▸ Short task:
Write out, character for character, the stretch of lines from the one containing "The image size is (350, 622)." through the one containing "click(x=287, y=77)", both ends included.

▸ Entries for locating words and elements:

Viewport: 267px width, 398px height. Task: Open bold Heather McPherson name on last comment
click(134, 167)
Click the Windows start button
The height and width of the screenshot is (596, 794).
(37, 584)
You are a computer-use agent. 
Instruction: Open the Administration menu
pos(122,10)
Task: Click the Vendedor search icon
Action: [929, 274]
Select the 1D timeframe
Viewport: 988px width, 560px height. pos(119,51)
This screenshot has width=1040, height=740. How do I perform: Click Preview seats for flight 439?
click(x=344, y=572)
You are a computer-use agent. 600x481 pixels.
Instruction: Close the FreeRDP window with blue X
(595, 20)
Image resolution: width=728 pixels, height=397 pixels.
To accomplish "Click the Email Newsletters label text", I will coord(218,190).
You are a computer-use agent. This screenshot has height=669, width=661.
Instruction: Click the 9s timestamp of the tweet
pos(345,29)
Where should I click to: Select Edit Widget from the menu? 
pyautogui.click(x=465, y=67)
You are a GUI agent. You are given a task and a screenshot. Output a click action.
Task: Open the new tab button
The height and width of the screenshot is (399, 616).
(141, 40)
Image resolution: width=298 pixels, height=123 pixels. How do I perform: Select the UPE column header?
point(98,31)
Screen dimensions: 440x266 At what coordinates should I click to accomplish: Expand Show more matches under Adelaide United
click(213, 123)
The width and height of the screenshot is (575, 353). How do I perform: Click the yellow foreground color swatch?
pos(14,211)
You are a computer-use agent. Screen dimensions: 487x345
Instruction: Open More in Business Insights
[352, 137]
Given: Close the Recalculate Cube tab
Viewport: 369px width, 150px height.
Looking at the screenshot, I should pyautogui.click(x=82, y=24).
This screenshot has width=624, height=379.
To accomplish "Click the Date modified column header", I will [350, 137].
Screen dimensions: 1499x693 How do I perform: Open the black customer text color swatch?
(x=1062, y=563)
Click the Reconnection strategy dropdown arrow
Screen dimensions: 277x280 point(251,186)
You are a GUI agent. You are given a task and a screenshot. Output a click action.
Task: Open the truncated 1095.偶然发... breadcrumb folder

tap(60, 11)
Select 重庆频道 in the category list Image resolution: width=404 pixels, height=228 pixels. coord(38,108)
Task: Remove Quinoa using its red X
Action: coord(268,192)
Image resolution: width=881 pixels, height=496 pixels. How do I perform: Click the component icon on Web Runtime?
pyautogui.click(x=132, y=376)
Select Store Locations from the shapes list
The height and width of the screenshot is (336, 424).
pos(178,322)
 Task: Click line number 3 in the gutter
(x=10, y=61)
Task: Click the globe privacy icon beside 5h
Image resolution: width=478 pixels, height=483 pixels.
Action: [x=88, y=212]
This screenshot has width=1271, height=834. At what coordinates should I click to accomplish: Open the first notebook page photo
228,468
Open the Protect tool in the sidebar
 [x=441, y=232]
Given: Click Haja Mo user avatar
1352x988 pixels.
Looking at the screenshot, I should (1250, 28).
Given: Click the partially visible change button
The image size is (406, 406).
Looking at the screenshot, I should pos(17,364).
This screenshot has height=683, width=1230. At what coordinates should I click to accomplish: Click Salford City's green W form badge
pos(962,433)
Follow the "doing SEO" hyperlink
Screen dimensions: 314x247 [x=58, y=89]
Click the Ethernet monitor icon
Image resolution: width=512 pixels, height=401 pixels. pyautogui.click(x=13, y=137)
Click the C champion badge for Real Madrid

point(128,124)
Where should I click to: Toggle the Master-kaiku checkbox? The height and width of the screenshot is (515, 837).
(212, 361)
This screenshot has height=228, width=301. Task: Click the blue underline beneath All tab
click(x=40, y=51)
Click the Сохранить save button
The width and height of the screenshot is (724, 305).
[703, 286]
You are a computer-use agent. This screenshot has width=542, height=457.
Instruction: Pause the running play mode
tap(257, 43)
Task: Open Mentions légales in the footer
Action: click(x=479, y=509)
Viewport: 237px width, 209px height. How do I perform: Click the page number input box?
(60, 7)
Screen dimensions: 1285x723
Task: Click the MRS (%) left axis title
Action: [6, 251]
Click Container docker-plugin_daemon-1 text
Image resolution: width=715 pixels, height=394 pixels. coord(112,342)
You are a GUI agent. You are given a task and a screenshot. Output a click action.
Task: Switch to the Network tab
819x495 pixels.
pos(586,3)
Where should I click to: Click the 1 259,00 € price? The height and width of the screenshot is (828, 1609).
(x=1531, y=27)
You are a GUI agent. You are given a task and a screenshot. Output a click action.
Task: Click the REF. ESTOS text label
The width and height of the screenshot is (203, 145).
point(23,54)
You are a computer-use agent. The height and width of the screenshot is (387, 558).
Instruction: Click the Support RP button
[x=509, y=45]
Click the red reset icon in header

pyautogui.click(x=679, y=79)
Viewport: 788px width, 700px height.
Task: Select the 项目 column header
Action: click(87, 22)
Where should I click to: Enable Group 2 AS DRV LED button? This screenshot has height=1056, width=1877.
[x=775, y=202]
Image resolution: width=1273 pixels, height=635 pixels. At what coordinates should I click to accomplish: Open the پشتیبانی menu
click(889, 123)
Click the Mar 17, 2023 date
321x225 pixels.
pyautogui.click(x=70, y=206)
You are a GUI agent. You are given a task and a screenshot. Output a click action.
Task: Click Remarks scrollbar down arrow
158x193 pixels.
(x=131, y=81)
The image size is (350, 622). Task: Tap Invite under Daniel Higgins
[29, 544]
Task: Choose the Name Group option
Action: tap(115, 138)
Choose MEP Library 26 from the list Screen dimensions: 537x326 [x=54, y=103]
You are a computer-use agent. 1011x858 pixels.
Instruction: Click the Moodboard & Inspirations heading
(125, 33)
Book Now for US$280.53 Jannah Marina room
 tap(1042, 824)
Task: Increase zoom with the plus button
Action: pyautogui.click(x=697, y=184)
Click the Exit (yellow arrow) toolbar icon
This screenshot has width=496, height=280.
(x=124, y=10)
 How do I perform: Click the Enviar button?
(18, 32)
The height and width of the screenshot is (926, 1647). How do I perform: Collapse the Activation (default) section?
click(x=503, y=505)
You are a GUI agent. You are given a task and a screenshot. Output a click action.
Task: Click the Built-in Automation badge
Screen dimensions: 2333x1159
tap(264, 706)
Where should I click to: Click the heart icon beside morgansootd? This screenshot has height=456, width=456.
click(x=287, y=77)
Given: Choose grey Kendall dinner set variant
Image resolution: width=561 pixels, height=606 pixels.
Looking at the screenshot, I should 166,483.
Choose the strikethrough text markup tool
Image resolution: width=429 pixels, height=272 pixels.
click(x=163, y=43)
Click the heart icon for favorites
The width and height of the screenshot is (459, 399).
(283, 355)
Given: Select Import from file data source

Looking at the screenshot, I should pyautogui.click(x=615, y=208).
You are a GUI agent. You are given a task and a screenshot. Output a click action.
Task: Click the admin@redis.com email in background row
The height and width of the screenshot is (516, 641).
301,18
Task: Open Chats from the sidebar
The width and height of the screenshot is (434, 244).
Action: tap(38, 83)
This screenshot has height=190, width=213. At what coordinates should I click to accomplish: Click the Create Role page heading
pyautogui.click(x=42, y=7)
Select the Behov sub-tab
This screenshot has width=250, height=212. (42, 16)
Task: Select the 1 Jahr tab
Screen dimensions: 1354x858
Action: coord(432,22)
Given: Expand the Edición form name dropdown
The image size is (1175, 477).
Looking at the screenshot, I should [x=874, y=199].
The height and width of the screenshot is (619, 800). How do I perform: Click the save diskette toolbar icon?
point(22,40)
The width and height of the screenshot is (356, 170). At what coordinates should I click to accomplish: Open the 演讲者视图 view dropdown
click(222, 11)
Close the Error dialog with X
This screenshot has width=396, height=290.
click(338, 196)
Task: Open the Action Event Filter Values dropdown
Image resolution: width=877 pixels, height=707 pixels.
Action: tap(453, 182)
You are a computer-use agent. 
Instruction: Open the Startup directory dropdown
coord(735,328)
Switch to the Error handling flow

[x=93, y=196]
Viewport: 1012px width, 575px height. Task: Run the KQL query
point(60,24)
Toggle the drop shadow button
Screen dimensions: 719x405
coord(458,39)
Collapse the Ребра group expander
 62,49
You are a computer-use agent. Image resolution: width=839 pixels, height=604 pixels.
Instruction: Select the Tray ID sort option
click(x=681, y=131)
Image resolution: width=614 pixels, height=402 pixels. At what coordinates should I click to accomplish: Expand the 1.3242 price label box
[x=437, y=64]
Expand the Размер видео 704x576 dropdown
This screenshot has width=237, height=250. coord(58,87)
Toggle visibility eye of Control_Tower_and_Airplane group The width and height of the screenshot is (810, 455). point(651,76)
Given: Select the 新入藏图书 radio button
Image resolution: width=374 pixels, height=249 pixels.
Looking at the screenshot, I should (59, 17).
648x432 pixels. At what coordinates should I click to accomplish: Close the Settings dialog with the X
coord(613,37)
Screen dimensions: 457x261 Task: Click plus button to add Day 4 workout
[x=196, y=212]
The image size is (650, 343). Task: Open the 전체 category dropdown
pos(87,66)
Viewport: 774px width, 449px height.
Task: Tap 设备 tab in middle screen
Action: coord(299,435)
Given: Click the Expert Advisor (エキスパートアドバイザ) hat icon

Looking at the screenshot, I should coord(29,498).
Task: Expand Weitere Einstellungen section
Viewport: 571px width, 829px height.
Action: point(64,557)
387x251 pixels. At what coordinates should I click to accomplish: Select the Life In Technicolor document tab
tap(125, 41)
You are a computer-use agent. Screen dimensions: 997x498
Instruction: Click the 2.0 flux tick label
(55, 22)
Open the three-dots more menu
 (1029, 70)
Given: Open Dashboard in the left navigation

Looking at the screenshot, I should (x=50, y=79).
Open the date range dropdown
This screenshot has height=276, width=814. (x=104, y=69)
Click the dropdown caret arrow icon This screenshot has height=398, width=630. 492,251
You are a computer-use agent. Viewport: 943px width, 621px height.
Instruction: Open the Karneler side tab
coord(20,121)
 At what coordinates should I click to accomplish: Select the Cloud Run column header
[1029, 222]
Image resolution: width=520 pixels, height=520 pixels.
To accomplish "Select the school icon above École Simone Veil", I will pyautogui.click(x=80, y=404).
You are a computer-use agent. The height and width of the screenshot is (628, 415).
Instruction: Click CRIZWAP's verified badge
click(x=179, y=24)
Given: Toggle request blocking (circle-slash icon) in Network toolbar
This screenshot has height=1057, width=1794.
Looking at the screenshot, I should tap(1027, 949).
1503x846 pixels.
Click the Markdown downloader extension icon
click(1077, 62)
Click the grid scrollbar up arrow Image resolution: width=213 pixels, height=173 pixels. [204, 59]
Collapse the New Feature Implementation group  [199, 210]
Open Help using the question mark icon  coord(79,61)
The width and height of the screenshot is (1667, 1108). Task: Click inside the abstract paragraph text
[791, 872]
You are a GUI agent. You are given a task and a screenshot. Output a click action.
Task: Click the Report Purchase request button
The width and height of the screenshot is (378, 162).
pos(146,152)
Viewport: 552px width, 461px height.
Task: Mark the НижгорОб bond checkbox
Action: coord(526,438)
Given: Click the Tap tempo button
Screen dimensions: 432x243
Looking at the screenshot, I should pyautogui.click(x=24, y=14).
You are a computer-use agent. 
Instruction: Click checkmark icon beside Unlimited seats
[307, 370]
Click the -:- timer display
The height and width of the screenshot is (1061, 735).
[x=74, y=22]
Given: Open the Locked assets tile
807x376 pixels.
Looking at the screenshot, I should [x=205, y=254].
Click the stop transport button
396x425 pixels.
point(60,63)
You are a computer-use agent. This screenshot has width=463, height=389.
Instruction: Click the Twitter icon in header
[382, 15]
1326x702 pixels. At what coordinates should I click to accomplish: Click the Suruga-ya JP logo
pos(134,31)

▸ Final answer:
The image size is (350, 622). Task: Tap Invite under Daniel Higgins
[29, 544]
Task: Choose the Name Group option
Action: tap(115, 138)
Choose MEP Library 26 from the list Screen dimensions: 537x326 [x=54, y=103]
You are a computer-use agent. 1011x858 pixels.
Instruction: Click the Moodboard & Inspirations heading
(125, 33)
Book Now for US$280.53 Jannah Marina room
 tap(1042, 824)
Task: Increase zoom with the plus button
Action: pyautogui.click(x=697, y=184)
Click the Exit (yellow arrow) toolbar icon
This screenshot has width=496, height=280.
(x=124, y=10)
 How do I perform: Click the Enviar button?
(18, 32)
The height and width of the screenshot is (926, 1647). How do I perform: Collapse the Activation (default) section?
click(x=503, y=505)
You are a GUI agent. You are given a task and a screenshot. Output a click action.
Task: Click the Built-in Automation badge
Screen dimensions: 2333x1159
tap(264, 706)
Where should I click to: Click the heart icon beside morgansootd? This screenshot has height=456, width=456.
click(x=287, y=77)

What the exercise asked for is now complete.